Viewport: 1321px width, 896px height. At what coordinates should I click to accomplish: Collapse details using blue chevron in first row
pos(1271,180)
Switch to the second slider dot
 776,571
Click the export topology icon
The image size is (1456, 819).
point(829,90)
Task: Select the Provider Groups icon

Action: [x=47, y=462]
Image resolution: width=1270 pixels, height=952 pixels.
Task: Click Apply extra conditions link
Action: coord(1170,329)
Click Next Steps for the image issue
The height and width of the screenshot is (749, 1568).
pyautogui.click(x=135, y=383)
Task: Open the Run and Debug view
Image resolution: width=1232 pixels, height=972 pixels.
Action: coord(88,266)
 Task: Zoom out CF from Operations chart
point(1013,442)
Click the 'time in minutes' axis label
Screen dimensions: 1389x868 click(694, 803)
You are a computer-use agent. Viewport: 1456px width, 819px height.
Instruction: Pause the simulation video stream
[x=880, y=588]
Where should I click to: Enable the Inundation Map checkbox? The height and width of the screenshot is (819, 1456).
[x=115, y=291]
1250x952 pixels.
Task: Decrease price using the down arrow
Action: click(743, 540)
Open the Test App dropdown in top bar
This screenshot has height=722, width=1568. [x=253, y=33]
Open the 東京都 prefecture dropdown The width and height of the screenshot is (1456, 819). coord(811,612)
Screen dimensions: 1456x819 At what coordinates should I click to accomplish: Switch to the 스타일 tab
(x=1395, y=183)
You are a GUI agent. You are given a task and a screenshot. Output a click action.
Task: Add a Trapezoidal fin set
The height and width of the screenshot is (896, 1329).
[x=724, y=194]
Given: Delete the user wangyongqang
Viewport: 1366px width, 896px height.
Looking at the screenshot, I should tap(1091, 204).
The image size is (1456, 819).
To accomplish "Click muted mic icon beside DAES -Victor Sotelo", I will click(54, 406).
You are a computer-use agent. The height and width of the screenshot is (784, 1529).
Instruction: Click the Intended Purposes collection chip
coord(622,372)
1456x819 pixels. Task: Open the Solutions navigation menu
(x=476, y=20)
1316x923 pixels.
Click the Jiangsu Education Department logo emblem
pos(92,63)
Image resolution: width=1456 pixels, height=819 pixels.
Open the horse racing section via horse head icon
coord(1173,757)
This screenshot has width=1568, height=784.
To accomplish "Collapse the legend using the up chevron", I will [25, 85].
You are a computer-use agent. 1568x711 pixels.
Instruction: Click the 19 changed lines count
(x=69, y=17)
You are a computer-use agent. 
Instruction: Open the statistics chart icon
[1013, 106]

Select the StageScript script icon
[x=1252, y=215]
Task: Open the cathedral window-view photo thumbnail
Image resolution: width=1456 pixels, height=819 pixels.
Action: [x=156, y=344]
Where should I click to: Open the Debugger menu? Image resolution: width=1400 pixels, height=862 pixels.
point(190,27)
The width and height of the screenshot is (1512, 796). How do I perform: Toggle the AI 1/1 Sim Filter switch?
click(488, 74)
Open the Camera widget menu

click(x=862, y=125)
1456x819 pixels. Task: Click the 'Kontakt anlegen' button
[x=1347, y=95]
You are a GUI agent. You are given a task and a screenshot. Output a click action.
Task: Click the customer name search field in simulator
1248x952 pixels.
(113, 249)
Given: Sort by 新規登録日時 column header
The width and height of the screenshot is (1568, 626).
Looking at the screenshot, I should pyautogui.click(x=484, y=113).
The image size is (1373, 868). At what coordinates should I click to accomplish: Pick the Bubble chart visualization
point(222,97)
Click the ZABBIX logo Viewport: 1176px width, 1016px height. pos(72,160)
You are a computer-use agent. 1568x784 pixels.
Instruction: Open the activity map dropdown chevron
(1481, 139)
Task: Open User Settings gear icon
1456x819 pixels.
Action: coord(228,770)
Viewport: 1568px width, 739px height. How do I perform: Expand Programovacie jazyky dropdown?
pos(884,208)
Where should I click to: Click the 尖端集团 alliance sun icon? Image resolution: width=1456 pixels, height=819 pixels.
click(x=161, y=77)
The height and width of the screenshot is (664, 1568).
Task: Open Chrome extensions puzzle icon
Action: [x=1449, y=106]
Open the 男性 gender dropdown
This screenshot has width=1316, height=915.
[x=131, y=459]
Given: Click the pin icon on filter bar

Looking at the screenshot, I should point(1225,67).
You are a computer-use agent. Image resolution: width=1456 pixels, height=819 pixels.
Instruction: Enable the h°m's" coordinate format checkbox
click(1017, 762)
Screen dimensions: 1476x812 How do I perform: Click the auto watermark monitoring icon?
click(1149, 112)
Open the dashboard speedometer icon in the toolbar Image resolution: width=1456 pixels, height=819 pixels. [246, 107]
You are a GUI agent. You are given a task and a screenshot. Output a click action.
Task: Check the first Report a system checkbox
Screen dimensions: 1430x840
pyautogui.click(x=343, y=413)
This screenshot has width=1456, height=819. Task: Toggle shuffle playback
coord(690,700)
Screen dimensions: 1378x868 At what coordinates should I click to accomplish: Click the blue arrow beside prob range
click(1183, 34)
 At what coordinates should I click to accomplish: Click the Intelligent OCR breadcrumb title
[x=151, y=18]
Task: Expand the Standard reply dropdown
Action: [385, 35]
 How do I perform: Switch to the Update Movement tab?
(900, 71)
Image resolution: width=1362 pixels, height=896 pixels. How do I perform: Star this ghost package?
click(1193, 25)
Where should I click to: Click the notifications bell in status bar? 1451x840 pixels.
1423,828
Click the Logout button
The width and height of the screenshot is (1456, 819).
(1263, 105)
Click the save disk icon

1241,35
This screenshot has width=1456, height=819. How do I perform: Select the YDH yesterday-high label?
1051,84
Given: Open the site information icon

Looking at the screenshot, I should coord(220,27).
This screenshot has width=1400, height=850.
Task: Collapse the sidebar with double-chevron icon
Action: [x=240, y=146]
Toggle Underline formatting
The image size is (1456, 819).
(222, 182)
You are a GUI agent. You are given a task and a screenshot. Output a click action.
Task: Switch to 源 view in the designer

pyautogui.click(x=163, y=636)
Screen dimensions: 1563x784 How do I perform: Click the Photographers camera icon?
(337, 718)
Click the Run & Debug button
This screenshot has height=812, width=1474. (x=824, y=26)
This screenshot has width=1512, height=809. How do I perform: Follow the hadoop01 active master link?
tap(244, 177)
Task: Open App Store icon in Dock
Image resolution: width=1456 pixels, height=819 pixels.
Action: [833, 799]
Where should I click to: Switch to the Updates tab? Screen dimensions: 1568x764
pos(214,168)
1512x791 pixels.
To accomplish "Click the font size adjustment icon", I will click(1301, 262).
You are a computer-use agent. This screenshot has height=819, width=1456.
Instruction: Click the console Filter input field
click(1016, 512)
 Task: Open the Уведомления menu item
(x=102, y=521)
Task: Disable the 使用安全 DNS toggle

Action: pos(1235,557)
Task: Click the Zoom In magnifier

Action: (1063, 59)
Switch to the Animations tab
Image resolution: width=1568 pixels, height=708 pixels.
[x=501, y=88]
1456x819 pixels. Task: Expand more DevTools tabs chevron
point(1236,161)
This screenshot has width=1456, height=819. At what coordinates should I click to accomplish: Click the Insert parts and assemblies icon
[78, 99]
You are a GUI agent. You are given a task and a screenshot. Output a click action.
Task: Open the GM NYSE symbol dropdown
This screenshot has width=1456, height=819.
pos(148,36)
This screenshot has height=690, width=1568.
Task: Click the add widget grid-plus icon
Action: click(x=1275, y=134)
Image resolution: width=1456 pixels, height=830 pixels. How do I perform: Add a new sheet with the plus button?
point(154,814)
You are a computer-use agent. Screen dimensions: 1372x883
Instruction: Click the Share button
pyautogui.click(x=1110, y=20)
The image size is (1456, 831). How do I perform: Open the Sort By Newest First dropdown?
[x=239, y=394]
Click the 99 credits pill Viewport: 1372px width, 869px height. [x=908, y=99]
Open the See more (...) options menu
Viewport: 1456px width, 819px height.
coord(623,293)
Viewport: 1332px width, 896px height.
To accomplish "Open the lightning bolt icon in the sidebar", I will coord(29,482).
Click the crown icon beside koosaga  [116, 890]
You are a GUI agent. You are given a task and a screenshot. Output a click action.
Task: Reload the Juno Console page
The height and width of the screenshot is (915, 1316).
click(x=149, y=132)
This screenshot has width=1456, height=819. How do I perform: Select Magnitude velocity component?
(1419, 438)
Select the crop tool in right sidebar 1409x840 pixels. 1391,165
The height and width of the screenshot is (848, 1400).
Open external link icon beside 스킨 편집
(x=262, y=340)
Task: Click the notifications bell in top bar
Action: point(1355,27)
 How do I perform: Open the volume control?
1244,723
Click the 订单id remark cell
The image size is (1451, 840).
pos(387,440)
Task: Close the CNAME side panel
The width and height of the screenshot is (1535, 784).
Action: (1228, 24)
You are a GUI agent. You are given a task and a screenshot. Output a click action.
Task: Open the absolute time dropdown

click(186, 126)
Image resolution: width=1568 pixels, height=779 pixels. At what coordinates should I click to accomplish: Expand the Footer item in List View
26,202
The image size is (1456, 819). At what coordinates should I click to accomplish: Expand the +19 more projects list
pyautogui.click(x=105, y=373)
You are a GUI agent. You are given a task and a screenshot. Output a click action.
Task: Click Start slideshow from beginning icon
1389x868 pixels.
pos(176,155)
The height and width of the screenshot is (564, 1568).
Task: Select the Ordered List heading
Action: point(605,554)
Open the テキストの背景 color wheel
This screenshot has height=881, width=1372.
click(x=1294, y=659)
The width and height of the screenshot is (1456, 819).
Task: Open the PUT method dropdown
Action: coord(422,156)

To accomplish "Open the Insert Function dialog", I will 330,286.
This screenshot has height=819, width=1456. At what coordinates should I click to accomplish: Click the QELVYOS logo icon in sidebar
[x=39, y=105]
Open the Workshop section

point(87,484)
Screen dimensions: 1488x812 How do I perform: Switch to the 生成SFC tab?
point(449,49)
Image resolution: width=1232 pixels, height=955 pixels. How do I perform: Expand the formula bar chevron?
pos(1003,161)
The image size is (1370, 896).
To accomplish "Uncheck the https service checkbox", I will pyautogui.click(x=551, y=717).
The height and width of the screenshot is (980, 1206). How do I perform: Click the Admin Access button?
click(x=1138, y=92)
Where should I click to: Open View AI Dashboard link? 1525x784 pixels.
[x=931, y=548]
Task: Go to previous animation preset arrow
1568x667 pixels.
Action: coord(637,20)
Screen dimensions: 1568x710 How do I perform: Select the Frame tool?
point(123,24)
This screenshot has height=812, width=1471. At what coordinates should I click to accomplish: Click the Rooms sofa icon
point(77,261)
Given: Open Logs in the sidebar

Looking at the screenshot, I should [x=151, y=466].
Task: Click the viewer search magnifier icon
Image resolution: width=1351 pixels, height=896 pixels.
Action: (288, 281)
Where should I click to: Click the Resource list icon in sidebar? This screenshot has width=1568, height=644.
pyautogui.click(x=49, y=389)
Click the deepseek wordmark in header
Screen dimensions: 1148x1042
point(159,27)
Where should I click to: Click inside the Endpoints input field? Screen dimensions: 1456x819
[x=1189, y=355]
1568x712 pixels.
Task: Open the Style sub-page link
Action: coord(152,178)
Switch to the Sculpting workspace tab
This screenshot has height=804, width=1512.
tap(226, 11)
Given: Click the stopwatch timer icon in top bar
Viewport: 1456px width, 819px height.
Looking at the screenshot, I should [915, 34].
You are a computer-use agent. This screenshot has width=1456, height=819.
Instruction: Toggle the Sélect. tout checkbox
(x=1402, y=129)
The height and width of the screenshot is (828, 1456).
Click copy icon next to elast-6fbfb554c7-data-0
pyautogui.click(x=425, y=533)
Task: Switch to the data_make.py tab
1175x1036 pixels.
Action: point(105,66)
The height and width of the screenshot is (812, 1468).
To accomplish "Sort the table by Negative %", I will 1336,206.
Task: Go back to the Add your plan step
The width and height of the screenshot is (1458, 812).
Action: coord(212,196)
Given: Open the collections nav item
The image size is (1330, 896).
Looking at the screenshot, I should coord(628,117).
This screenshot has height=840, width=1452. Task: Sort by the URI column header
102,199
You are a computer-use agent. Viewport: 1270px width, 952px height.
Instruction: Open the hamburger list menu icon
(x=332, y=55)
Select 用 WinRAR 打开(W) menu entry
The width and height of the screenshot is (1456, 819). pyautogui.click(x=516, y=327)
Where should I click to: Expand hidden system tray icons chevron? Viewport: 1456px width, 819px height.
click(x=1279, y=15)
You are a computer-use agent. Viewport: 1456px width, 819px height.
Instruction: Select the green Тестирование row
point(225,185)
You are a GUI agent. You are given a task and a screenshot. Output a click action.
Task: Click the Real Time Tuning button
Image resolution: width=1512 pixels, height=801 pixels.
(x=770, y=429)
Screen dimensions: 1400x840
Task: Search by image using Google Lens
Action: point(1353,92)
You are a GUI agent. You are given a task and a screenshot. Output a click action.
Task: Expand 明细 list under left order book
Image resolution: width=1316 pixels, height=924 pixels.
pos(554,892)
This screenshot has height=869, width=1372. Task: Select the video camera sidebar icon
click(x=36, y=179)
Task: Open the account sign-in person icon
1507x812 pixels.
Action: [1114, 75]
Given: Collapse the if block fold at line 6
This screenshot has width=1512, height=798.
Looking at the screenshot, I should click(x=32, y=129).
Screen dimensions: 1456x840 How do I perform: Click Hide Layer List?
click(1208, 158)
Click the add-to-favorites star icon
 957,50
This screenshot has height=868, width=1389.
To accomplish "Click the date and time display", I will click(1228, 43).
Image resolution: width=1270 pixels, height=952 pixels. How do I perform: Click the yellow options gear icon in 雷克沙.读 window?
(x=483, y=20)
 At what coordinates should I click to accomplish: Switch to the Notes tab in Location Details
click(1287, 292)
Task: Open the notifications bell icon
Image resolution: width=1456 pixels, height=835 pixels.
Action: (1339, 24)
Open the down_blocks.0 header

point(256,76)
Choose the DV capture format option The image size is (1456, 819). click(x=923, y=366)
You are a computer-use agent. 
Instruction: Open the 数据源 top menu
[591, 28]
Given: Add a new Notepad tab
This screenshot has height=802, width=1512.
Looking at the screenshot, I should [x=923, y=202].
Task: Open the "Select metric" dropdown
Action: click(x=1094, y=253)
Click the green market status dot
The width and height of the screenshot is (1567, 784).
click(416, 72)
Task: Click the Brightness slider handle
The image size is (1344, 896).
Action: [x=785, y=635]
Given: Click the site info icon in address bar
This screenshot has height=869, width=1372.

----

■ WHAT YOU HAVE TO DO
From the entries above, copy every line where the word "computer" shows up.

■ TASK SOLUTION
You are a computer-use agent. Viewport: 1456px width, 819px height.
You are a computer-use agent. The height and width of the screenshot is (784, 1529).
You are a computer-use agent. 1568x711 pixels.
You are a computer-use agent. 
You are a computer-use agent. 1568x784 pixels.
You are a computer-use agent. Image resolution: width=1456 pixels, height=819 pixels.
You are a computer-use agent. This screenshot has height=819, width=1456.
You are a computer-use agent. Screen dimensions: 1372x883
You are a computer-use agent. This screenshot has width=1456, height=819.
You are a computer-use agent. Viewport: 1270px width, 952px height.
You are a computer-use agent. Viewport: 1456px width, 819px height.
You are a computer-use agent. 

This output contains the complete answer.